- Yapılacaklar
1. Endometrial Hiperplazi metnine göre kliniklerde en sık görülen şikâyetlerin başında ne geliyor?
2. Endometrial Hiperplazi metninde "Kliniklerde sıklıkla karşılaştığımız" ile başlayıp "(adetin son yılları)" ifadesine kadar süren kısmı kelimesi kelimesine yazın.
3. Endometrial Hiperplazi metnini kaldığı yerden devam ettirin.

Endometrial Hiperplazi, rahim iç duvarını döşeyen tabakanın (endometrium) normalden fazla büyümesi ile ortaya çıkan, bilinen tabir ile rahim kalınlaşmasıdır. Bu durum kişinin kanser olduğu anlamına gelmediği gibi, önemsiz sayılacak veya gözardı edilecek bir durum da değildir.
Hangi şikâyetler Endometrial Hiperplazi’yi düşündürür?
Kliniklerde sıklıkla karşılaştığımız şikâyetlerin başında adet değişiklikleri gelmektedir. Kişiler adet miktarının fazlalaştığını, hem miktar hem de gün sayısının arttığını ifade ederler. Uzun süre adet görememe ve adet süreleri arasında 40’tan fazla gün olması yine sık şikâyetler arasındadır.
Endometrial Hiperplazi kimlerde görülür?
Endometrial Hiperplazi, adet gören tüm yaş gruplarında görülmekle beraber, bu durum için bazı belirlenmiş risk durumları vardır:
- a. perimenarşal dönem (adetin ilk yılları)
- b. perimenapozal dönem (adetin son yılları)
- c. polikistik over hastaları
- d. infertilite nedeni ile tedavi görenler
- e. obezite
- f. ERT (hormon tedavisi) alanlar
- g. meme kanseri nedeni ile tamoksifen isimli ilacı kullananlar
- h. diabet ve hipertansiyon hastaları
- i. estrojen salgılayan tümör sahip olan kişiler
Endometrial Hiperplazi nasıl teşhis edilir?
Şikâyeti olan hastanın başvurusunun alınmasını takiben, anemnezde kişinin risk faktörlerine sahip olması ile akla Endometrial Hiperplazi gelmesi halinde; kişinin karın veya vajinal yolla bakılan ultrasonografik incelemesi ile tanı kolaylıkla konulabilir. Teşhis sonrası tanıyı doğrulamak ve tedavi seçeneklerini belirlemek için yapacağımız biyopsiyi hastanın durumuna göre 3’e ayırabiliriz:
Pipel ile yapılacak biyopsi (üreme çağındaki hastalarda)

- Verilen Materyal

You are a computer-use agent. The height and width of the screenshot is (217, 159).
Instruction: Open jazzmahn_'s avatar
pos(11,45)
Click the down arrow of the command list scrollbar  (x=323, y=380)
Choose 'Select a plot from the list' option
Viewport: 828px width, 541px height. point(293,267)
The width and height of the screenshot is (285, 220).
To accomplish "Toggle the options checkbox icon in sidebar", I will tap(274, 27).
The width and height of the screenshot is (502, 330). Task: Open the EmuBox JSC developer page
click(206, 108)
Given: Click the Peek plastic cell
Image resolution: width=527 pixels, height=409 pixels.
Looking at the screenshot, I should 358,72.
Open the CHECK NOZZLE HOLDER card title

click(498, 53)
* * *
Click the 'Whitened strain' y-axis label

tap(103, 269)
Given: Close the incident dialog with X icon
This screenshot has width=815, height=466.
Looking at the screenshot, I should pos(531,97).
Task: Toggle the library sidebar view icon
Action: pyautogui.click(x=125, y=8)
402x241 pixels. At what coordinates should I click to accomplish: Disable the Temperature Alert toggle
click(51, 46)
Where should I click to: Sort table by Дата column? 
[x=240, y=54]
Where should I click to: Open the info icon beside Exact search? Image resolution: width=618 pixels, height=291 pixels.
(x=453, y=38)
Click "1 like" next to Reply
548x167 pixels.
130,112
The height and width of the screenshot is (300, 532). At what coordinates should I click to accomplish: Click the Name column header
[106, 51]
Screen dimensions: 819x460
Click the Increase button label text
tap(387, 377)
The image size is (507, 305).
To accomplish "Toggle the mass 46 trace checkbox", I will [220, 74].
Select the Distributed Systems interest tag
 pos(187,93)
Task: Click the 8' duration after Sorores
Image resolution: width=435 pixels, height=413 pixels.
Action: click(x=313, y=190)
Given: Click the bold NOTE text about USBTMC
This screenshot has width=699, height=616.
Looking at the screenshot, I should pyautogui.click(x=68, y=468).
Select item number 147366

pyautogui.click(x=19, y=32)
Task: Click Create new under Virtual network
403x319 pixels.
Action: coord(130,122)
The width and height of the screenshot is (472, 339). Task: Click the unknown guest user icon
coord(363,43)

- Görevlere Göre Yanıtlar
1. Adet değişiklikleri geliyor.

2.
Kliniklerde sıklıkla karşılaştığımız şikâyetlerin başında adet değişiklikleri gelmektedir. Kişiler adet miktarının fazlalaştığını, hem miktar hem de gün sayısının arttığını ifade ederler. Uzun süre adet görememe ve adet süreleri arasında 40’tan fazla gün olması yine sık şikâyetler arasındadır.
Endometrial Hiperplazi kimlerde görülür?
Endometrial Hiperplazi, adet gören tüm yaş gruplarında görülmekle beraber, bu durum için bazı belirlenmiş risk durumları vardır:
- a. perimenarşal dönem (adetin ilk yılları)
- b. perimenapozal dönem (adetin son yılları)

3.
Dilatasyon ve küretaj sonrası yapılacak biyopsi (menopoz sonrası hastalarda)
Histeroskopi ile biyopsi (aynı zamanda çocuk istemi olan hastalarda)
Hangi tip biyopsi yapılırsa yapılsın, dikkat edilmesi gereken unsur, rahim iç yüzeyinin 4 bölgesinden de örnek hücre alınmış olmasıdır. 4 bölgeden alınmayan biyopsiler, eksik bilgi vereceği gibi tedavinin veya ameliyatın eksik yapılmasına neden olacaktır. Biyopsi yapılırken anestezi kullanımı kişinin talebine göre kullanılabilir olsa da, işlemin sedasyon altında yapılması konfor ve güvenlik açısından daha iyi sonuçlar vermektedir.
Endometrial Hiperplazi ile Endometrium Kanseri ilişkisi nasıldır?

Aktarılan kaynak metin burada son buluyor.